TASK INPUT Block Start
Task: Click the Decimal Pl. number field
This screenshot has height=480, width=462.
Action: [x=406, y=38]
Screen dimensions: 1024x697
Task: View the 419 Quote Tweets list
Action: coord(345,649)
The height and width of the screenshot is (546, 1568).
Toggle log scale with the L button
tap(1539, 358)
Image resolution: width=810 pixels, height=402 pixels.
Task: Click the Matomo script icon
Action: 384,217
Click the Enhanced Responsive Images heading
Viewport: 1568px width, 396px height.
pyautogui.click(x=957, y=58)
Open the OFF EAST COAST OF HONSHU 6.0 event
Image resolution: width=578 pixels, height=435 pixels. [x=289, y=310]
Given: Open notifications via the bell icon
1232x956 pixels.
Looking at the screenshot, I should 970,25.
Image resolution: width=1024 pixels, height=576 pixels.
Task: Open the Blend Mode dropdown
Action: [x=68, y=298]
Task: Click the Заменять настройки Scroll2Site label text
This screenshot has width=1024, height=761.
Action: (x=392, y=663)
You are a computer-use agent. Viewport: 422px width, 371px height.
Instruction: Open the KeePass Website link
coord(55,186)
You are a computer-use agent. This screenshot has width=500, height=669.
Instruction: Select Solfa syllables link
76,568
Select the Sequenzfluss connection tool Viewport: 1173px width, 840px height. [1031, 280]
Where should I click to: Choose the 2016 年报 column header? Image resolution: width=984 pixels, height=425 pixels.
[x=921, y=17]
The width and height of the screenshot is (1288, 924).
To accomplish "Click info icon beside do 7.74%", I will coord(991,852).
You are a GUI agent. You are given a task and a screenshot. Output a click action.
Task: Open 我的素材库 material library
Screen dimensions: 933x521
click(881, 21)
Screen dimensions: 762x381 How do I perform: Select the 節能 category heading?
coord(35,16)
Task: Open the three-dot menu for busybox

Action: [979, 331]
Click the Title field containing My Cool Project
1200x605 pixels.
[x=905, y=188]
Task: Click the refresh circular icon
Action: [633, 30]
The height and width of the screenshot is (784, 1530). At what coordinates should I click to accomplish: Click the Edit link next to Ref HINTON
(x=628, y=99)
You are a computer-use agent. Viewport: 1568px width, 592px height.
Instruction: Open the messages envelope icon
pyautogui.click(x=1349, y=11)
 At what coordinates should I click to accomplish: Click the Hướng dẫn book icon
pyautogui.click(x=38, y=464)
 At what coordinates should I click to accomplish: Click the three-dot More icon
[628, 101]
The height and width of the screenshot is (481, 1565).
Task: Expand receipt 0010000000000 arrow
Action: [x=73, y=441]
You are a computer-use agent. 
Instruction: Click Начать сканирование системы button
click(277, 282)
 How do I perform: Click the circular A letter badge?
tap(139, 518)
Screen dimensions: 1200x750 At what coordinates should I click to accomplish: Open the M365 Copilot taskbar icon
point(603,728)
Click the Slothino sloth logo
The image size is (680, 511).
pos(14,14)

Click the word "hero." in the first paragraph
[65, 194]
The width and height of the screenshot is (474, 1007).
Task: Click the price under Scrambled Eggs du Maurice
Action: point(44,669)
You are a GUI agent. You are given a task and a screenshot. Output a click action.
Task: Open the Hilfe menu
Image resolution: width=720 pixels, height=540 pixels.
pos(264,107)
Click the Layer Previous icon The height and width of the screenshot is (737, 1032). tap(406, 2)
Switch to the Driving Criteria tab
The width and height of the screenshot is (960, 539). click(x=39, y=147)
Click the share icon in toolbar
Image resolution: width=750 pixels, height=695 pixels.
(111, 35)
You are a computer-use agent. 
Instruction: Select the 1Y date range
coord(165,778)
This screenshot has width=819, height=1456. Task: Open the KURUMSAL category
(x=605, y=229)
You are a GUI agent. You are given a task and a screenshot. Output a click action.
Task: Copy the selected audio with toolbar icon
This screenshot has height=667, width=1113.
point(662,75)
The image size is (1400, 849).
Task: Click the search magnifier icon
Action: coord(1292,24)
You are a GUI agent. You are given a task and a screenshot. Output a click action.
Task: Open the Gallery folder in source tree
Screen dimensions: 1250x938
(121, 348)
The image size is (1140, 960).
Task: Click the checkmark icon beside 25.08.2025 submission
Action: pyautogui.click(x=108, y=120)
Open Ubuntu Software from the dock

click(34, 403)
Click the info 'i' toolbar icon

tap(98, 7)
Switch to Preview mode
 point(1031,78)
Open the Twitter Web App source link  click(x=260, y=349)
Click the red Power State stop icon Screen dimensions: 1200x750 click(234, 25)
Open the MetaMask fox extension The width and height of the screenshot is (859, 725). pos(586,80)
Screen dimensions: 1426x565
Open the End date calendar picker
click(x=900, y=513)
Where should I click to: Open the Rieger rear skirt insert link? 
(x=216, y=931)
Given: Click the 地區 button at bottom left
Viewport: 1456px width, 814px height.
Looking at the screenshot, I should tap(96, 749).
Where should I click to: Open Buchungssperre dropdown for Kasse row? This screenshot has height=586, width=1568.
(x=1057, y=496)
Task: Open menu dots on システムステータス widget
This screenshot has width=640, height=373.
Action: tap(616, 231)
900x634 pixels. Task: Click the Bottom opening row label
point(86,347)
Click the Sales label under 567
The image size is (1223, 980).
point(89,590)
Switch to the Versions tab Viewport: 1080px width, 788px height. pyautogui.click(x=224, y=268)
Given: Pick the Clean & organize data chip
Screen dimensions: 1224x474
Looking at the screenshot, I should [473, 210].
TASK INPUT Block End
§ WHAT IS REQUIRED
The records above are to be duplicated exactly, every one of them.

§ ANSWER SPACE
Task: Click the Decimal Pl. number field
This screenshot has height=480, width=462.
Action: [x=406, y=38]
Screen dimensions: 1024x697
Task: View the 419 Quote Tweets list
Action: coord(345,649)
The height and width of the screenshot is (546, 1568).
Toggle log scale with the L button
tap(1539, 358)
Image resolution: width=810 pixels, height=402 pixels.
Task: Click the Matomo script icon
Action: 384,217
Click the Enhanced Responsive Images heading
Viewport: 1568px width, 396px height.
pyautogui.click(x=957, y=58)
Open the OFF EAST COAST OF HONSHU 6.0 event
Image resolution: width=578 pixels, height=435 pixels. [x=289, y=310]
Given: Open notifications via the bell icon
1232x956 pixels.
Looking at the screenshot, I should 970,25.
Image resolution: width=1024 pixels, height=576 pixels.
Task: Open the Blend Mode dropdown
Action: [x=68, y=298]
Task: Click the Заменять настройки Scroll2Site label text
This screenshot has width=1024, height=761.
Action: (x=392, y=663)
You are a computer-use agent. Viewport: 422px width, 371px height.
Instruction: Open the KeePass Website link
coord(55,186)
You are a computer-use agent. This screenshot has width=500, height=669.
Instruction: Select Solfa syllables link
76,568
Select the Sequenzfluss connection tool Viewport: 1173px width, 840px height. [1031, 280]
Where should I click to: Choose the 2016 年报 column header? Image resolution: width=984 pixels, height=425 pixels.
[x=921, y=17]
The width and height of the screenshot is (1288, 924).
To accomplish "Click info icon beside do 7.74%", I will coord(991,852).
You are a GUI agent. You are given a task and a screenshot. Output a click action.
Task: Open 我的素材库 material library
Screen dimensions: 933x521
click(881, 21)
Screen dimensions: 762x381 How do I perform: Select the 節能 category heading?
coord(35,16)
Task: Open the three-dot menu for busybox

Action: [979, 331]
Click the Title field containing My Cool Project
1200x605 pixels.
[x=905, y=188]
Task: Click the refresh circular icon
Action: [633, 30]
The height and width of the screenshot is (784, 1530). At what coordinates should I click to accomplish: Click the Edit link next to Ref HINTON
(x=628, y=99)
You are a computer-use agent. Viewport: 1568px width, 592px height.
Instruction: Open the messages envelope icon
pyautogui.click(x=1349, y=11)
 At what coordinates should I click to accomplish: Click the Hướng dẫn book icon
pyautogui.click(x=38, y=464)
 At what coordinates should I click to accomplish: Click the three-dot More icon
[628, 101]
The height and width of the screenshot is (481, 1565).
Task: Expand receipt 0010000000000 arrow
Action: [x=73, y=441]
You are a computer-use agent. 
Instruction: Click Начать сканирование системы button
click(277, 282)
 How do I perform: Click the circular A letter badge?
tap(139, 518)
Screen dimensions: 1200x750 At what coordinates should I click to accomplish: Open the M365 Copilot taskbar icon
point(603,728)
Click the Slothino sloth logo
The image size is (680, 511).
pos(14,14)

Click the word "hero." in the first paragraph
[65, 194]
The width and height of the screenshot is (474, 1007).
Task: Click the price under Scrambled Eggs du Maurice
Action: point(44,669)
You are a GUI agent. You are given a task and a screenshot. Output a click action.
Task: Open the Hilfe menu
Image resolution: width=720 pixels, height=540 pixels.
pos(264,107)
Click the Layer Previous icon The height and width of the screenshot is (737, 1032). tap(406, 2)
Switch to the Driving Criteria tab
The width and height of the screenshot is (960, 539). click(x=39, y=147)
Click the share icon in toolbar
Image resolution: width=750 pixels, height=695 pixels.
(111, 35)
You are a computer-use agent. 
Instruction: Select the 1Y date range
coord(165,778)
This screenshot has width=819, height=1456. Task: Open the KURUMSAL category
(x=605, y=229)
You are a GUI agent. You are given a task and a screenshot. Output a click action.
Task: Copy the selected audio with toolbar icon
This screenshot has height=667, width=1113.
point(662,75)
The image size is (1400, 849).
Task: Click the search magnifier icon
Action: coord(1292,24)
You are a GUI agent. You are given a task and a screenshot. Output a click action.
Task: Open the Gallery folder in source tree
Screen dimensions: 1250x938
(121, 348)
The image size is (1140, 960).
Task: Click the checkmark icon beside 25.08.2025 submission
Action: pyautogui.click(x=108, y=120)
Open Ubuntu Software from the dock

click(34, 403)
Click the info 'i' toolbar icon

tap(98, 7)
Switch to Preview mode
 point(1031,78)
Open the Twitter Web App source link  click(x=260, y=349)
Click the red Power State stop icon Screen dimensions: 1200x750 click(234, 25)
Open the MetaMask fox extension The width and height of the screenshot is (859, 725). pos(586,80)
Screen dimensions: 1426x565
Open the End date calendar picker
click(x=900, y=513)
Where should I click to: Open the Rieger rear skirt insert link? 
(x=216, y=931)
Given: Click the 地區 button at bottom left
Viewport: 1456px width, 814px height.
Looking at the screenshot, I should tap(96, 749).
Where should I click to: Open Buchungssperre dropdown for Kasse row? This screenshot has height=586, width=1568.
(x=1057, y=496)
Task: Open menu dots on システムステータス widget
This screenshot has width=640, height=373.
Action: tap(616, 231)
900x634 pixels. Task: Click the Bottom opening row label
point(86,347)
Click the Sales label under 567
The image size is (1223, 980).
point(89,590)
Switch to the Versions tab Viewport: 1080px width, 788px height. pyautogui.click(x=224, y=268)
Given: Pick the Clean & organize data chip
Screen dimensions: 1224x474
Looking at the screenshot, I should [473, 210].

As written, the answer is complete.